W dobie pandemii koronawirusa wielu amerykańskich pracowników, w tym też tzw. niezbędnych, pada ofiarą oszukujących ich pracodawców. Płacą im poniżej stawki minimalnej, a w skrajnych przypadkach w ogóle pozbawiają zarobku.
Nieuczciwym praktykom przyjrzała się agencja Associated Press wraz z Center for Public Integrity (CPI), agencją informacyjną specjalizującą się m.in. w ujawnianiu nadużyć władzy i wpływowych instytucji.
Z ich dociekań wynika, że zwłaszcza w czasach recesji firmy są bardziej skłonne do oszukiwania najmniej zarabiających pracowników.
Nadużycia obejmują m.in. wynagrodzenia mniejsze niż stawka minimalna, zmuszanie do pracy poza ustalonymi godzinami lub odmowa płacenia za nadgodziny. W najbardziej drastycznych przypadkach personel w ogóle nie dostaje honorarium.
W oparciu o dane Departamentu Pracy CPI, zalicza do najczęściej oszukujących firm te zatrudniające pracowników do opieki nad dziećmi, na stacjach benzynowych, w restauracjach oraz w branży ochroniarskiej. Tylko w 2019 roku około 8,5 tys. pracodawców pozbawiło pracowników ok. 287 mln dolarów.
Za jedne z najgorszych pod tym względem uważane są duże korporacje.
„Firmy mają niewielką motywację do przestrzegania prawa. Wydział ds. płac i godzin Departamentu Pracy, który bada federalne skargi, dotyczące kradzieży płac, rzadko karze recydywistów” – podkreśla AP dodając, że od października 2005 do września 2020 nałożył grzywny tylko na jednego na czterech recydywistów.
W zaledwie 14 proc. przypadków wydział nakazał wypłacenie pracownikom odszkodowań pieniężnych oprócz zaległych wynagrodzeń. Od roku 2005 roku przymknął oczy na proceder 16 tys. pracodawców i pozwolił im uniknąć zapłacenia 20,3 mln dolarów zaległych pensji.

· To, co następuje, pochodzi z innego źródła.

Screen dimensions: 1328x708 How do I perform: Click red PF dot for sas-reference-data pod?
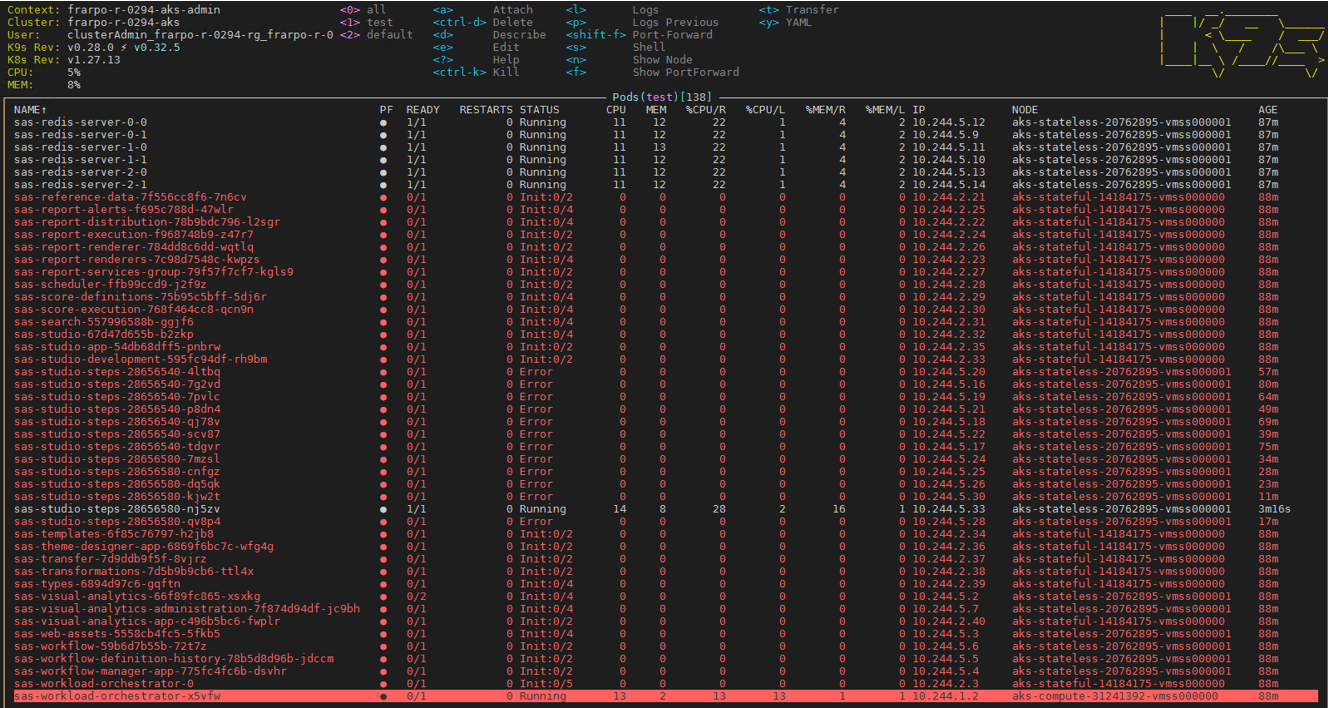click(x=384, y=197)
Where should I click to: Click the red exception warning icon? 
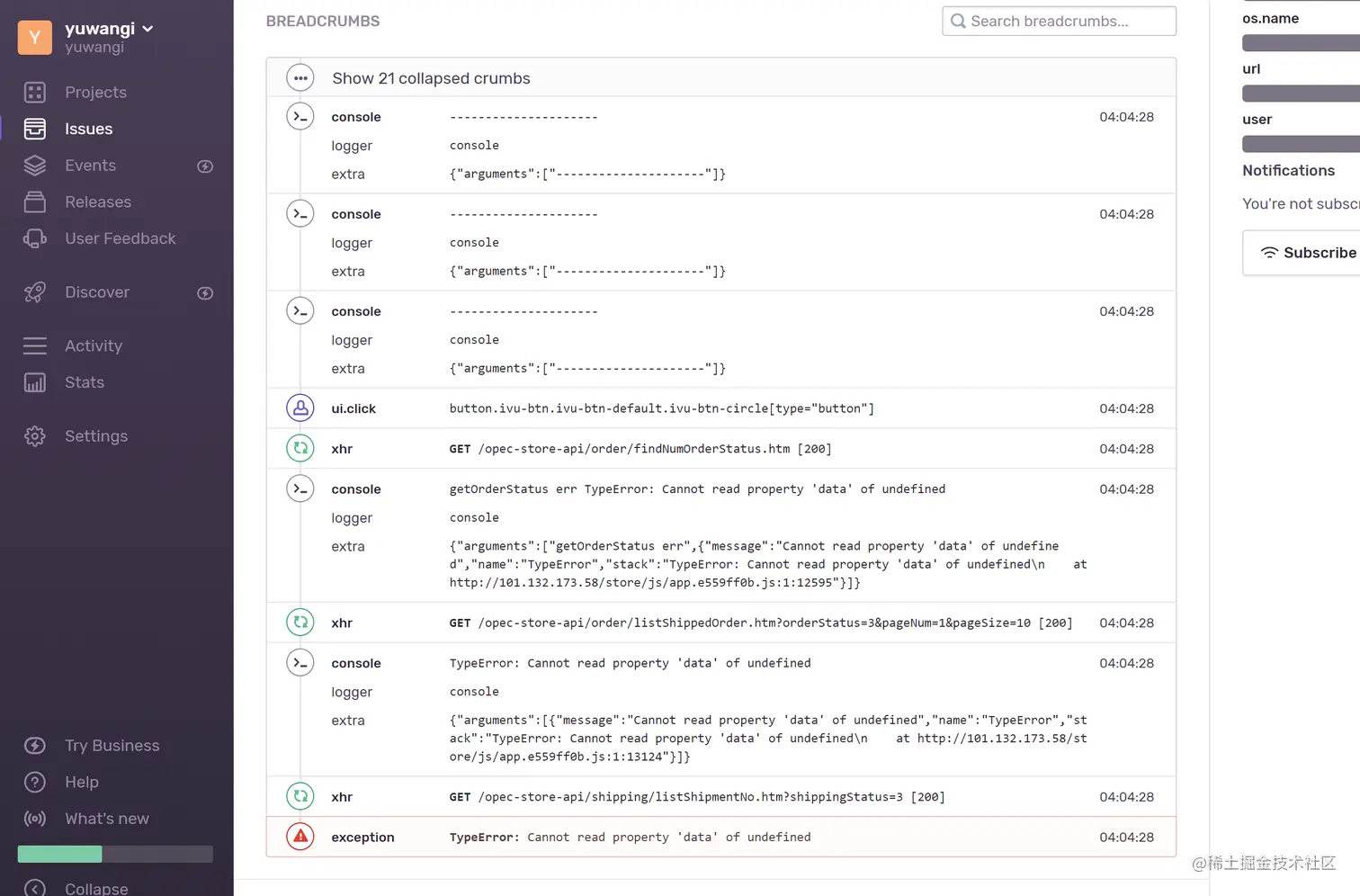300,837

"Niektóre firmy dokonują analizy kosztów i korzyści, zdają sobie sprawę, że taniej jest łamać prawo, nawet jeśli zostanie się przyłapanym" – cytuje AP Jenn Round, specjalistkę ds. egzekwowania standardów pracy w Center for Innovation in Worker Organization na Rutgers University.
Zdaniem niektórych ekonomistów kradzież płac jest tak wszechobecna, że kosztuje pracowników co najmniej 15 mld dolarów rocznie. Są to o wiele większe kwoty niż zrabowane podczas napadów.
Według prof. Daniela Galvina z Uniwersytetu Northwestern firmy są skłonne szczególnie do oszukiwania imigrantów i mniejszości rasowych. W latach 2009 - 2019 imigranci i Latynosi dwukrotnie częściej byli narażeni na zarobki poniżej płacy minimalnej, a czarnoskórzy o 50 proc. w porównaniu z białymi.
AP podaje, że mimo ustaw Kongresu USA z lat 60. oraz 70., pracodawcy lekceważą prawo. Galvin w niewydanej jeszcze książce "Alt-Labor and the New Politics of Workers' Rights" zauważa, że od 2009 do 2019 roku najniżej opłacani pracownicy stracili w wyniku zdzierstwa około 1,67 dolara na godzinę, łącznie ok. 21 proc. swoich dochodów.